Suddenly, the noise crashed in on him. How many people were in here? Scuffling from behind him, other rooms, all around him.
Tottering toward him shirtless, a skinny guy who’d once been fat, his reptile patched skin hanging in slack folds, reached for him, his mouth hanging open. The skinny fat guy growled. Dying air stretched into a soulless moan. The look in his eyes moved Gary backward toward the door. Fading eyes, full of need and hunger. Shooting Crocodile turned their flesh copper rust green and decomposed the muscles eventually, but something else was doing this. It was doing it to all of them, and fast.

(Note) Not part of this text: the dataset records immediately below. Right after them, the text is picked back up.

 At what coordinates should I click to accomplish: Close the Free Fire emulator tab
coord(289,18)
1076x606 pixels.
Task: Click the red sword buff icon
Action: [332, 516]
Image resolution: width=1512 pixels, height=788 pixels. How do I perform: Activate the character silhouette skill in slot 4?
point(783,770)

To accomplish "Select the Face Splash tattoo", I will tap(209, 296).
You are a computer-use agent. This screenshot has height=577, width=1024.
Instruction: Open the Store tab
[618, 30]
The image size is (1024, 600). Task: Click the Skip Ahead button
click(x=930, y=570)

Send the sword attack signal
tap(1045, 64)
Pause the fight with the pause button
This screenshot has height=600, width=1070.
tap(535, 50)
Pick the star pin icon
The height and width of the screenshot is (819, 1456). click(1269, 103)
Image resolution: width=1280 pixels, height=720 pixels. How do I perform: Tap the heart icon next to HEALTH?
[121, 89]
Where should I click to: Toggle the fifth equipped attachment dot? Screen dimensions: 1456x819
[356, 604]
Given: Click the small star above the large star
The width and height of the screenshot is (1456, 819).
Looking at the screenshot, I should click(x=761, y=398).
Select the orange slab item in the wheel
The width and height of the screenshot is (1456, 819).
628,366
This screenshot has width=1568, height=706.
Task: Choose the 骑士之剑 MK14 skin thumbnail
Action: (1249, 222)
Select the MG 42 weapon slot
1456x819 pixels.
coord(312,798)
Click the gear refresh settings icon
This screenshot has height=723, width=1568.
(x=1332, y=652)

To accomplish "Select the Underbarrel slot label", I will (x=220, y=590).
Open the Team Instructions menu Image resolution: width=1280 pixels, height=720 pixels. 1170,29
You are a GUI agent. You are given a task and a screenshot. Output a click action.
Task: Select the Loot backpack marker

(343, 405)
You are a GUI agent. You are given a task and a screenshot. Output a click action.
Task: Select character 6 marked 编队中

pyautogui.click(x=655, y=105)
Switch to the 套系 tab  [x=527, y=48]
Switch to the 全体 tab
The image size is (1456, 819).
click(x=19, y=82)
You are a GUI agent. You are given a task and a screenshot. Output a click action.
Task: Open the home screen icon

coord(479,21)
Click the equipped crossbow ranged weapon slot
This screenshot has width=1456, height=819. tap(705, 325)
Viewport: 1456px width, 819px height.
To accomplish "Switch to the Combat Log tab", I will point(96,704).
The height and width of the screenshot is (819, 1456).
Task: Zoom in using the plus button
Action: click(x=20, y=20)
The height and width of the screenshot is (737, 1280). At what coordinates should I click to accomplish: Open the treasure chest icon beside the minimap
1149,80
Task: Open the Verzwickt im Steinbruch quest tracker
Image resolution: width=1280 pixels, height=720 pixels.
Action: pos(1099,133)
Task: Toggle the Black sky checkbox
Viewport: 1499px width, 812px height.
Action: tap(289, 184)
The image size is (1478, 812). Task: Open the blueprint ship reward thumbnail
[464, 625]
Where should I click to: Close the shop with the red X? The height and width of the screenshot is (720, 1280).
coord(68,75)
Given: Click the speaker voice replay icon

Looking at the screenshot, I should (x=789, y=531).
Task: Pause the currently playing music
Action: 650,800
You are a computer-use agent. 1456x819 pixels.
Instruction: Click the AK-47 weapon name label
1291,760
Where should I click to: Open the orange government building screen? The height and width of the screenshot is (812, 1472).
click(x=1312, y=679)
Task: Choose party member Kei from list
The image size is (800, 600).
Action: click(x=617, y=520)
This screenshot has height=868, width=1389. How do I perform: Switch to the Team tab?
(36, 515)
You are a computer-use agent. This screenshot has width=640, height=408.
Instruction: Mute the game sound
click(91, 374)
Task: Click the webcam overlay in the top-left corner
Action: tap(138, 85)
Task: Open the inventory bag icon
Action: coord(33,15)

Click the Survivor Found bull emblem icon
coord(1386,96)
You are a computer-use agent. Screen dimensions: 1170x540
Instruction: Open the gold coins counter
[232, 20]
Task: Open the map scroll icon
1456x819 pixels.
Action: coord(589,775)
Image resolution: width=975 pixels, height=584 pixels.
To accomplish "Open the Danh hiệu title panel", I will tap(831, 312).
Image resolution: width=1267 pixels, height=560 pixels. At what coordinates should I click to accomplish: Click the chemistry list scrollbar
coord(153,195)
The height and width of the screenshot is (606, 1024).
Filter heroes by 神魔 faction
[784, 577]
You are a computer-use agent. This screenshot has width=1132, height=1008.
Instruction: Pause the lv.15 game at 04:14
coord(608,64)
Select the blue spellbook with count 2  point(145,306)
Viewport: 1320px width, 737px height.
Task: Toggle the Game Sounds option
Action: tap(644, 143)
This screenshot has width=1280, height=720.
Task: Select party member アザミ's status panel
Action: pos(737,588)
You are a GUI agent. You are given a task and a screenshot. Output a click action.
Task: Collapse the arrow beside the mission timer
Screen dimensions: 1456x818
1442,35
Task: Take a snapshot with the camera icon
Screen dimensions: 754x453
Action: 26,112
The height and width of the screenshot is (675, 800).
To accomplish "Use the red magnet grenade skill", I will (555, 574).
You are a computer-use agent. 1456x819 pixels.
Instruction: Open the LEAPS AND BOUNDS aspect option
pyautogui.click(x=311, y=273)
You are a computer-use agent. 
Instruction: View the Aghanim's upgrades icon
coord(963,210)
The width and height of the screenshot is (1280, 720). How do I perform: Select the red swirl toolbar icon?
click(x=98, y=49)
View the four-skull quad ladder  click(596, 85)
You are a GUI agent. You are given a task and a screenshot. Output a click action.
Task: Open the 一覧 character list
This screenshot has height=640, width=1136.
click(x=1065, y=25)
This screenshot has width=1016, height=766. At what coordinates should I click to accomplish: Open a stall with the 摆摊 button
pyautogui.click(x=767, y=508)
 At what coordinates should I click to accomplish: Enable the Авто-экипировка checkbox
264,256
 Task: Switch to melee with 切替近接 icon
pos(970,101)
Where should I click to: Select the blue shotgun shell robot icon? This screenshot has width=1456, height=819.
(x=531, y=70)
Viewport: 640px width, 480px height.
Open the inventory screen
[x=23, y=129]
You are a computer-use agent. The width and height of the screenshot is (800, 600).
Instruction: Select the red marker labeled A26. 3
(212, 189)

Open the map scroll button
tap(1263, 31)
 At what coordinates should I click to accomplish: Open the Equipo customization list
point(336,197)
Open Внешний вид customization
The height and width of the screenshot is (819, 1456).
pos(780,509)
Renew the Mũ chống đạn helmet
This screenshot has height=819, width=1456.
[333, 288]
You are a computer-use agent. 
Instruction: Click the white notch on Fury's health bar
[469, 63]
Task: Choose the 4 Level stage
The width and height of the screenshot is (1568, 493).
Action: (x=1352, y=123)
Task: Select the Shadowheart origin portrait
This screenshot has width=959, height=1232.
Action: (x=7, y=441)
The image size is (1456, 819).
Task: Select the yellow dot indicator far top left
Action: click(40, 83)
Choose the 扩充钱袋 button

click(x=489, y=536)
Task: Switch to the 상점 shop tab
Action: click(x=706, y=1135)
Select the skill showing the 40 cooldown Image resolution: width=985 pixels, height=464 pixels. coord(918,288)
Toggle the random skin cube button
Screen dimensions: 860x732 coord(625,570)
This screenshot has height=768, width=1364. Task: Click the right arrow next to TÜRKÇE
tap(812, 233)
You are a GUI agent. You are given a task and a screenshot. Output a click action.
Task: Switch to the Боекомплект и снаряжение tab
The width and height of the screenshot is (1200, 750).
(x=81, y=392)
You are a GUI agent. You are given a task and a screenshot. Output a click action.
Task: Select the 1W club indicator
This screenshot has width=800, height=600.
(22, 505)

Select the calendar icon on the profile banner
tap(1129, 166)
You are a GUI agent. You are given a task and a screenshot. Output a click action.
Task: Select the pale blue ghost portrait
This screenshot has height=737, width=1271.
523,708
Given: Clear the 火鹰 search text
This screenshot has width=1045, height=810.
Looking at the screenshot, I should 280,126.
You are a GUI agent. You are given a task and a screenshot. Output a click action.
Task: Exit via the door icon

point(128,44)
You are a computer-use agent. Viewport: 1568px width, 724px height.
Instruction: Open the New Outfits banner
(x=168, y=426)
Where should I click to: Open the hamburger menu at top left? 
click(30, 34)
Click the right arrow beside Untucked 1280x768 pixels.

The bum near the loading dock with the milky eyes. That arm, Gary thought, something in that arm. Something in the bum. Something was spreading with or without needles.
He needed to get out.
The girl had climbed up, clawing up the wall to steady her neglected legs. Her head wrenched around, an opal iris followed him. Teeth gnashed through her sneer and Gary heard them crack. Again, her jaw snapped open and shut, with the sound of breaking teeth. Her tongue just missed the bear trap of her head darting out to bite at him. The needle jutting from her throat bounced in the air. A filthy needle full of diseased Croc. Her throat had been her favorite place to shoot up, saying that if she swapped holes she would not waste away like Ray. Until now, she had been mostly right. Only small patches of track marks had been turning a dull mint color when Gary had left the house. Now, he could see every vein in her body pulsing with dark blood. Black blood, seconds from seeping through her tissue paper skin.
He ran and they followed, scraping, crawling, and lurching behind him.
Looking both ways fast when he hit the sidewalk he saw more of them lumbering in between parked cars, toward people blithely walking, ignorant of what was happening.
Straight across the road there was a café. People! Weapons!
The street proved miraculously clear for a heartbeat so he bolted across. The café exploded in protest the moment he burst in, people yelling—
“Get the hell out!”
“Who do you think you are?”
—shocked at the sight of the frenzied junkie blasting through the door.
Gary leapt over the counter and pushed past a swinging door into the kitchen.
Drugs forgotten, he scrambled for weapons.